Determining a single doctor's panel size is not always as easy as one might expect, Dr. Broffman says. Even his 45-physician group that was in a heavily managed care environment, where insurers require each patient to be assigned to a single primary care physician, the practice didn't have all patients matched with the right doctor in the computer.
"A patient may have Dr. X listed as her [primary care physician] while in reality she more often sees Dr. Y," Dr. Broffman says.
In many groups, the situation is much worse: The practice keeps absolutely no record of each patient's primary care physician. The receptionist relies on the patient to indicate the doctor the patient wants to see.
Groups that do not have a panel of record assigned to each doctor should create one using the number of times each patient saw each doctor -- and extender, if that patient did not see a doctor -- over the same period used to calculate the group's panel size as a whole.
Experts say that once you've established the current panel size, you then can determine the panel size you might want.
Getting the right number
There are numerous techniques and programs available to help compute the ideal panel size.
For example, Linda Green, PhD, and Sergei V. Savin, PhD, professors at Columbia Business School with backgrounds in operations management, created a Microsoft Excel program they call Rightsizer 1.0. It considers factors such as the amount of time off doctors want and the amount of overtime they're willing to put in, how many patients they are able to see per day and other issues affecting panel size. Contact Dr. Savin via e-mail([email protected]" target="_blank">link), and he says he will send the tool to any doctor who requests it.
Among other issues to consider in determining the right panel size is demographics. Who sees the most children? The most women? The most new patients?
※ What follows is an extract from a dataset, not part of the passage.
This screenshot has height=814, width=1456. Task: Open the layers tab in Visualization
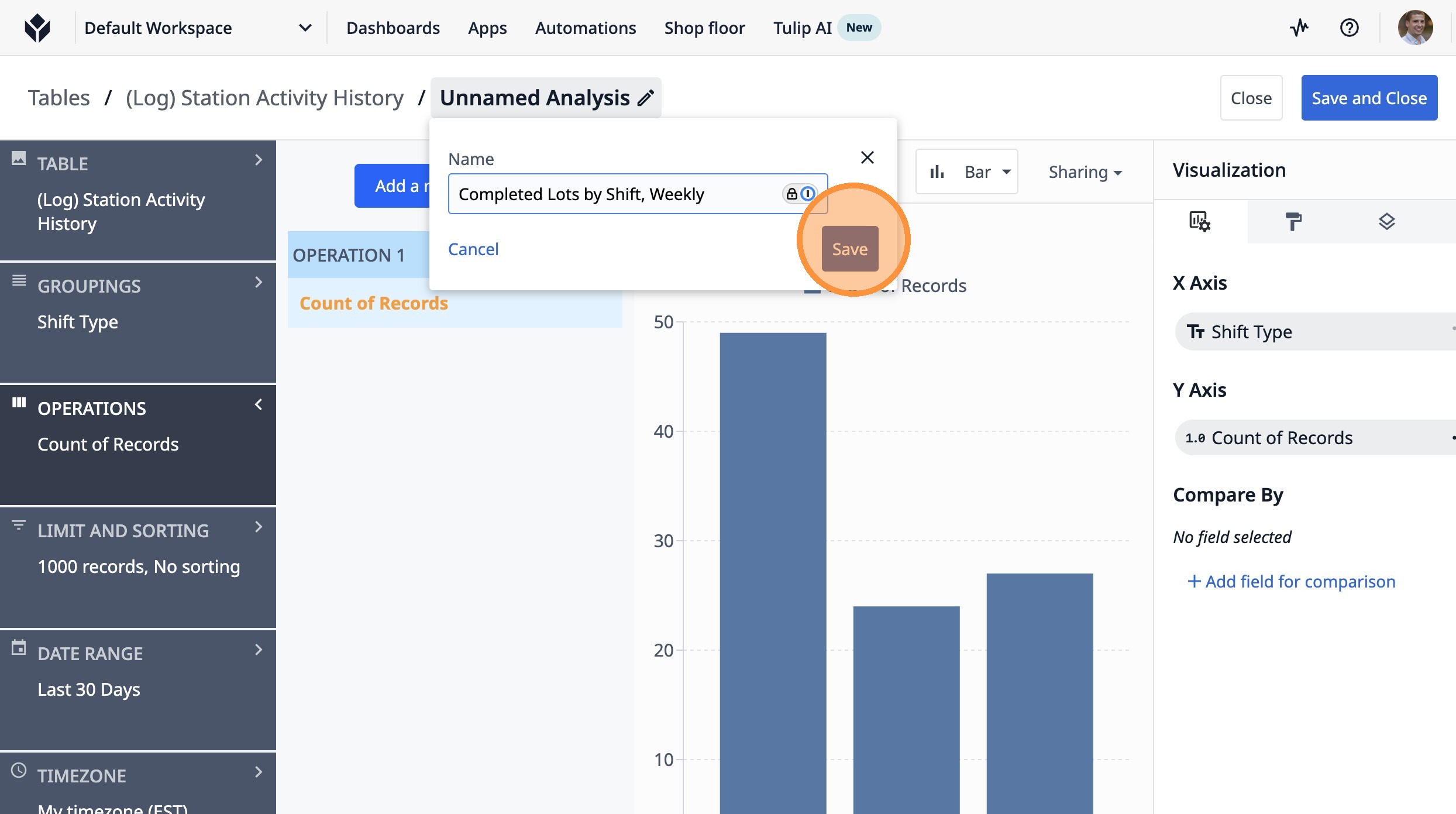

The most chronic care patients?
If, say, the group determines that children up to age 2 visit the group 1.3 times the overall average, you can refigure all doctors' panels considering children in that age range as 1.3 patients.
After groups determine the baseline, they need to find out how each doctor's individual panel compares with baseline.
Once the group's baseline and each doctor's panel have been determined, it will be easy to see which clinicians' panels may be too large or too small (always keeping in mind the percentage of time the doctor devotes to patient care.)
If a doctor's panel is too large, Tantau suggests a number of "soft" techniques, which include closing the panel to new patients, having doctors with too many patients write a letter to their panel explaining the situation, and introducing other doctors into the group (without explicitly requesting that patients move to another doctor); or avoiding giving that doctor any spillover patients from other doctors in the group.
In more drastic cases, groups may have to resort to the harder approach of moving some patients to another doctor.
Dr. Broffman agrees that this approach may be necessary in some cases, but he says it should be used only as a last resort. "Patients do not like to feel their choice of doctor has been taken from them," he says.
Doctors whose panels are too small represent another problem.
Remediation would take the form of trying to help the doctor become more productive. But experts acknowledge that doctors have diverse practice styles.
Says Tantau: "I would never tell a doctor how [to] practice medicine. But if a doctor can only see, for example, 70% of the number of patients other doctors in the group see, the group may well consider [that doctor] a 70% full-time equivalent, possibly even when determining compensation."